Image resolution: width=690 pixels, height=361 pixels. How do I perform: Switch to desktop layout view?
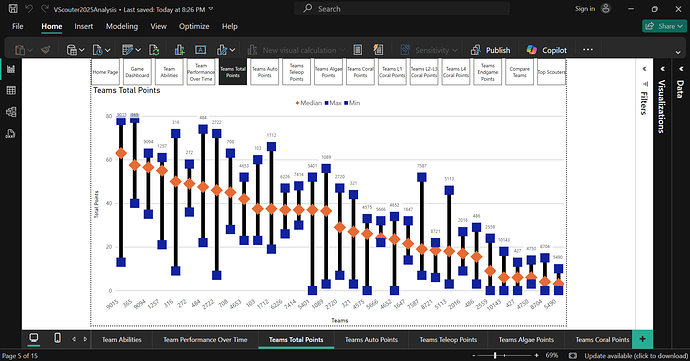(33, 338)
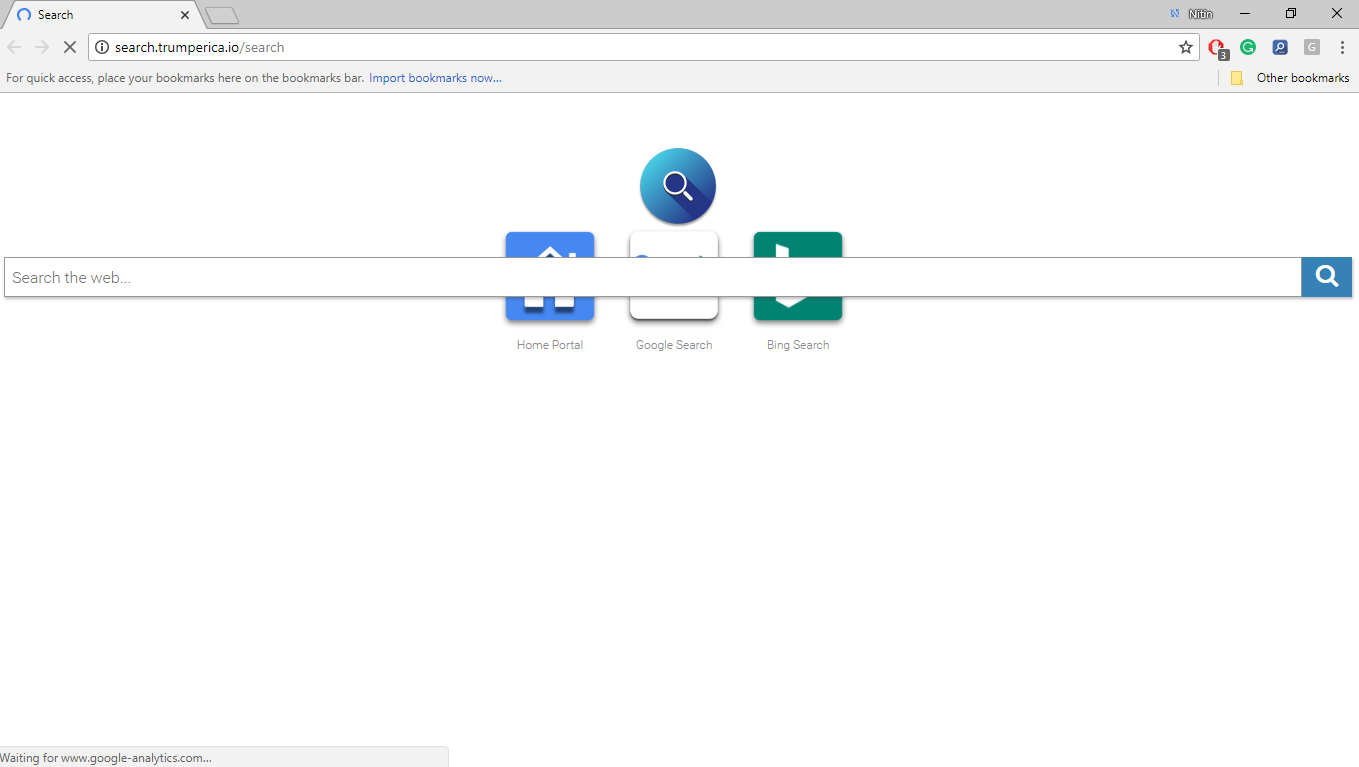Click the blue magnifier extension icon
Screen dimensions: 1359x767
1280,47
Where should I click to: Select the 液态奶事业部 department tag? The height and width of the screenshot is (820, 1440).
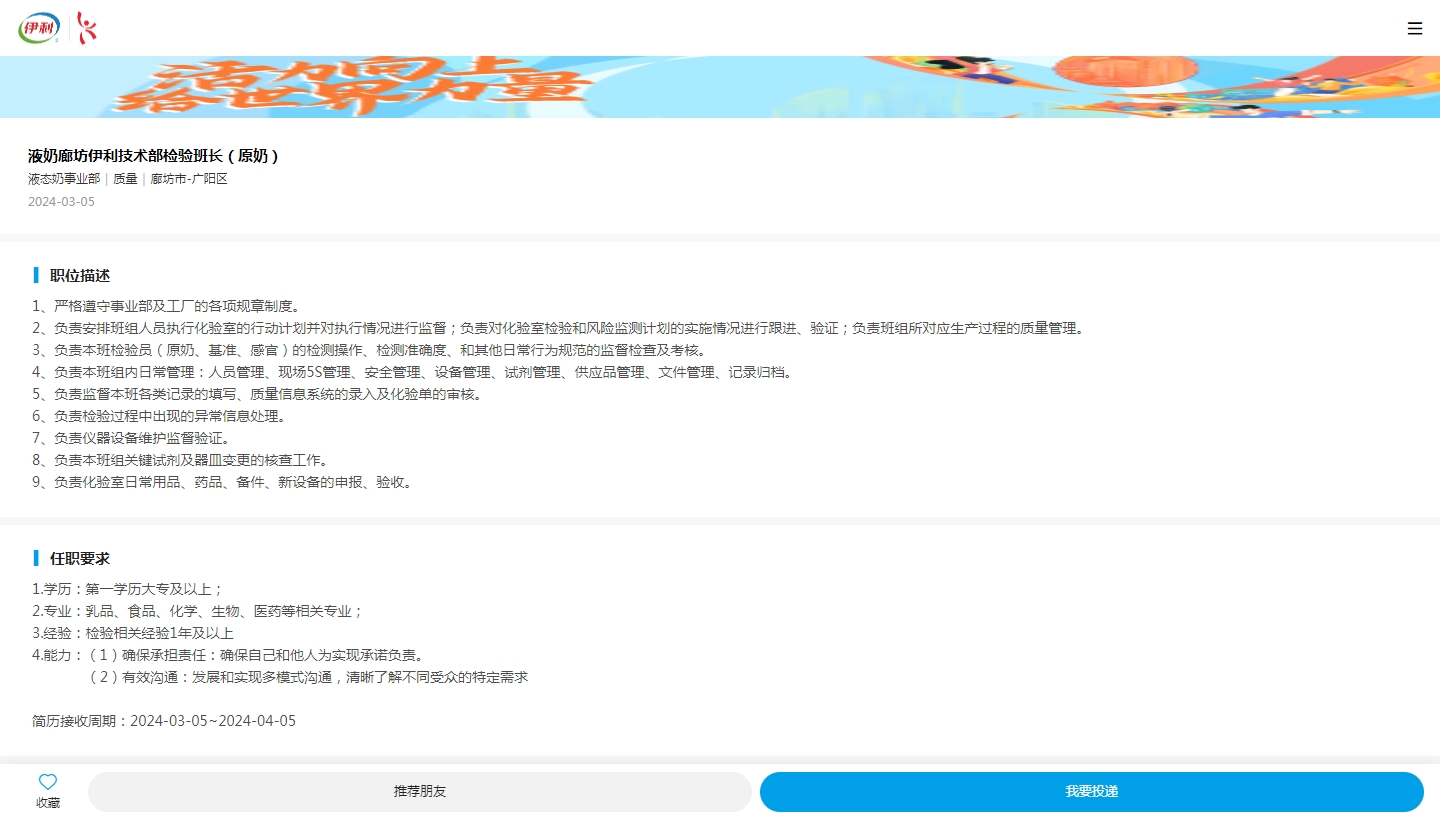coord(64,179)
--
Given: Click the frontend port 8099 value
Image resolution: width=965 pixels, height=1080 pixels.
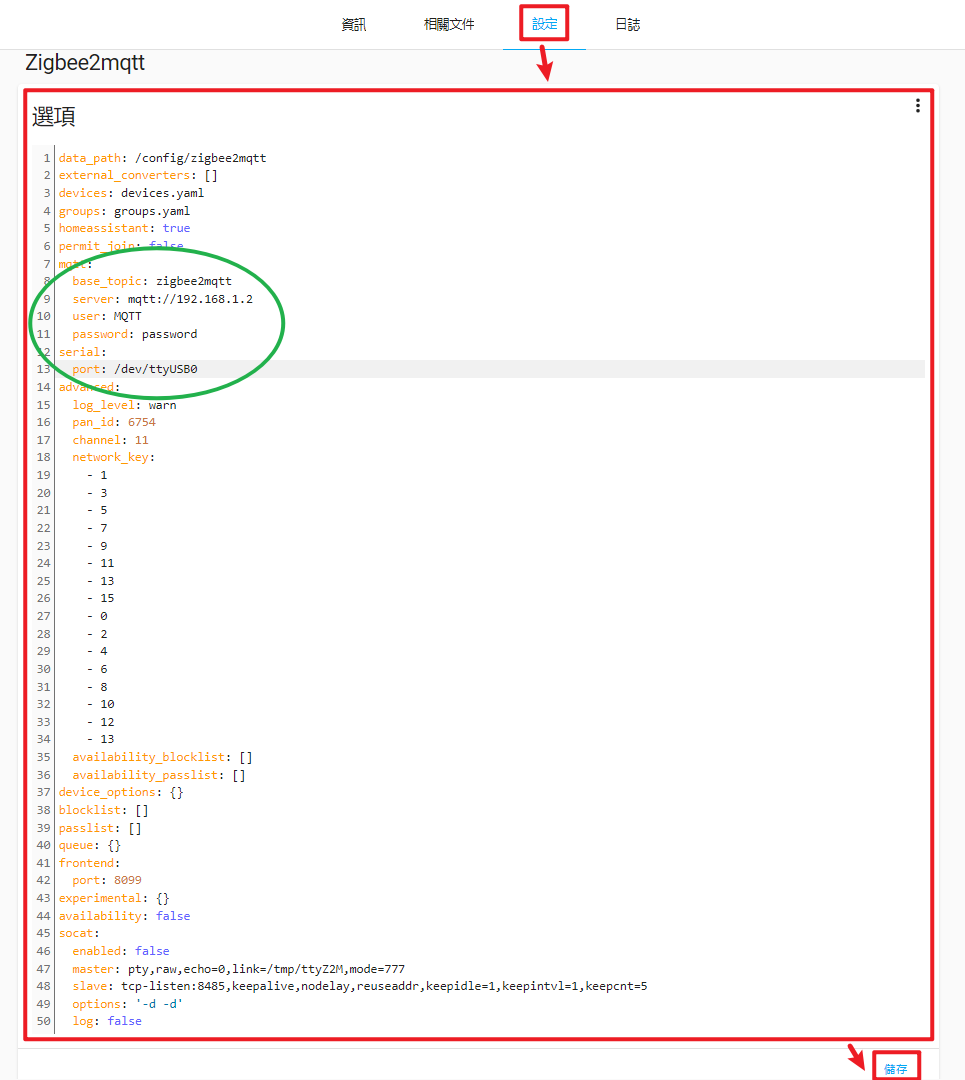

## [Exercise requirements]
The lines above from the one containing "Given: Click the frontend port 8099 value" through the one containing "Image resolution: width=965" are to be set down exactly, and no others.

## [Exercise result]
Given: Click the frontend port 8099 value
Image resolution: width=965 pixels, height=1080 pixels.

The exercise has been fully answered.